Look below for the line containing "Image resolution: width=1456"; from there, print each line exactly up to and including the line containing "Click the report spam exclamation icon", and stop.

— EXTRACTED ENTRIES —
= Beginning of Section =

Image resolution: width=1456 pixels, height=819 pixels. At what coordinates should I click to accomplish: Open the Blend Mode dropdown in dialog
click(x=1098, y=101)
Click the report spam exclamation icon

= End of Section =
= Beginning of Section =

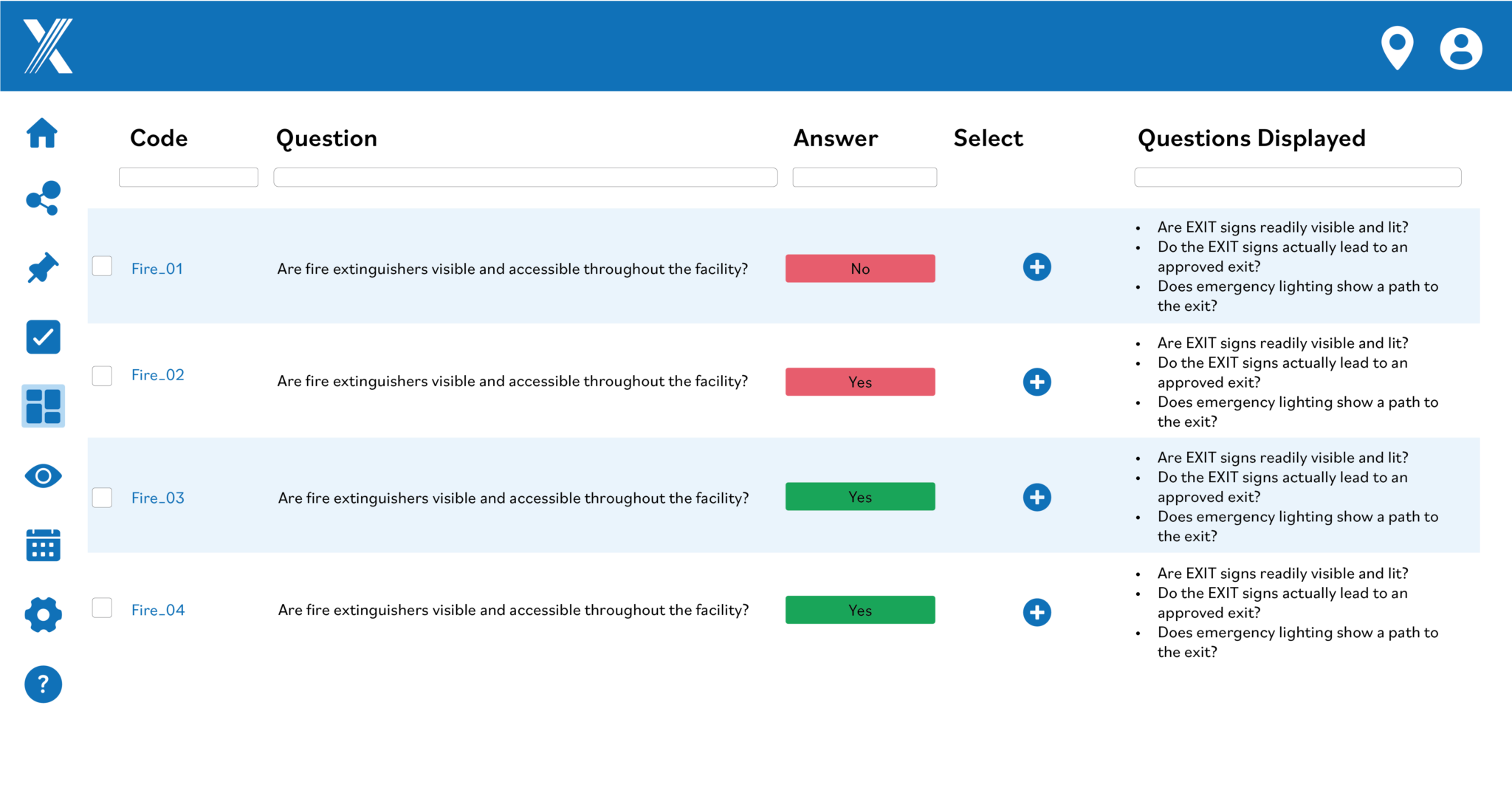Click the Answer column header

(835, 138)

= End of Section =

— ANSWER AREA —
Image resolution: width=1456 pixels, height=819 pixels. At what coordinates should I click to accomplish: Open the Blend Mode dropdown in dialog
click(x=1098, y=101)
Click the report spam exclamation icon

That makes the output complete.